Amanda Grossi
Senior Staff Associate
Biography
Amanda Grossi is a Senior Staff Associate and Officer of Research at the International Research Institute for Climate and Society (IRI), part of the Columbia Climate School in the City of New York. Within the World Bank Accelerating the Impacts of CGIAR Climate Research for Africa (AICCRA) project, , she currently serves as IRI’s Senior Regional Manager for Africa where she manages and coordinates the IRI’s activities at the country-level in Ethiopia, Kenya, Zambia, Senegal, Mali, and Ghana. In this role, she provides critical support to the development and delivery of capacity building initiatives and digital innovations, including those associated with the IRI’s Enhancing National Climate Services (ENACTS) approach. She is also the interim Science Officer for the project's cross-cutting Climate Information Services theme.

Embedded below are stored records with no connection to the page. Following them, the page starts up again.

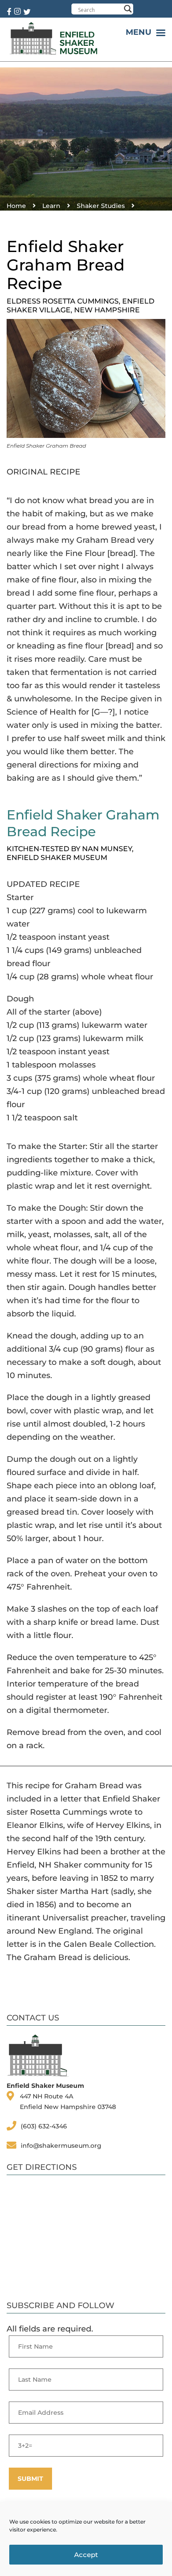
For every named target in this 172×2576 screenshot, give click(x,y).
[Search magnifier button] (128, 9)
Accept (86, 2554)
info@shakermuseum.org (61, 2146)
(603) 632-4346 (44, 2126)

Besides AICCRA, Amanda also serves as IRI's focal point for the implementation of the WMO Climate Risk and Early Warning Systems (CREWS) initiative in Malawi and the Building Sustainable Climate Monitoring and Addressing Early Warning System Bottlenecks for Resilient Agricultural Systems in Nigeria project of the Bill and Melinda Gates Foundation.
Amanda has worked on a wide array of projects and initiatives with organizations such as the World Agroforestry Center (ICRAF), the Earth Institute Agriculture and Food Security Center, the Clinton Foundation, Plan International, BYkids, Building Tomorrow, Trees for the Future, and Cultivating New Frontiers in Agriculture (CNFA) in various research, business development, and communications capacities. However, her passion and focus have always been on the rural communities and people who initially sparked her interest in locally-led development during her time as a Peace Corps volunteer in Senegal’s Peanut Basin, especially children and youth. Amanda is most excited about the IRI's focus on youth and building the foundational capacity of extensionists and future researchers, practitioners, scientists, and policymakers at the university level to manage climate risk. She is eager to see the long-term impacts that skills-based curricula integrating best-available climate information into decision-making processes will make.
Amanda received her Master of Public Administration in Development Practice from Columbia University’s School of International and Public Affairs—a program emphasizing holistic, multidisciplinary, and systems-level approaches to international development—in 2016. She also holds a B.S. in Environmental Science and a B.A. in Political Science from the University of California Los Angeles (UCLA).